* [What the task requires]: Rewrite every line of the data below as a numbered list, omitting blank lines.

* [Dataset items]:
+---+
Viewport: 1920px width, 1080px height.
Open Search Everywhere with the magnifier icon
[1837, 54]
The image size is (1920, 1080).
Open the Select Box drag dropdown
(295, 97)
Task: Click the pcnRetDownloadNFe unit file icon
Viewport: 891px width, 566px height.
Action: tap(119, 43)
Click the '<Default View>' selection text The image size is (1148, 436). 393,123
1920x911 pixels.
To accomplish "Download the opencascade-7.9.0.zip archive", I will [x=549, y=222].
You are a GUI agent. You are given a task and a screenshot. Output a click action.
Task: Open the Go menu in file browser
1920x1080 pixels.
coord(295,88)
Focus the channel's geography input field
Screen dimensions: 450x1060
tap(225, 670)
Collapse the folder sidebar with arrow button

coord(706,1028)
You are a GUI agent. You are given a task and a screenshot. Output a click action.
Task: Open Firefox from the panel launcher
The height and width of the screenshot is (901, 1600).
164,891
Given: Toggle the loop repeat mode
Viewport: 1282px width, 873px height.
+---+
* [Answer for the task]:
1. Viewport: 1920px width, 1080px height.
2. Open Search Everywhere with the magnifier icon
3. [1837, 54]
4. The image size is (1920, 1080).
5. Open the Select Box drag dropdown
6. (295, 97)
7. Task: Click the pcnRetDownloadNFe unit file icon
8. Viewport: 891px width, 566px height.
9. Action: tap(119, 43)
10. Click the '<Default View>' selection text The image size is (1148, 436). 393,123
11. 1920x911 pixels.
12. To accomplish "Download the opencascade-7.9.0.zip archive", I will [x=549, y=222].
13. You are a GUI agent. You are given a task and a screenshot. Output a click action.
14. Task: Open the Go menu in file browser
15. 1920x1080 pixels.
16. coord(295,88)
17. Focus the channel's geography input field
18. Screen dimensions: 450x1060
19. tap(225, 670)
20. Collapse the folder sidebar with arrow button
21. coord(706,1028)
22. You are a GUI agent. You are given a task and a screenshot. Output a click action.
23. Task: Open Firefox from the panel launcher
24. The height and width of the screenshot is (901, 1600).
25. 164,891
26. Given: Toggle the loop repeat mode
27. Viewport: 1282px width, 873px height.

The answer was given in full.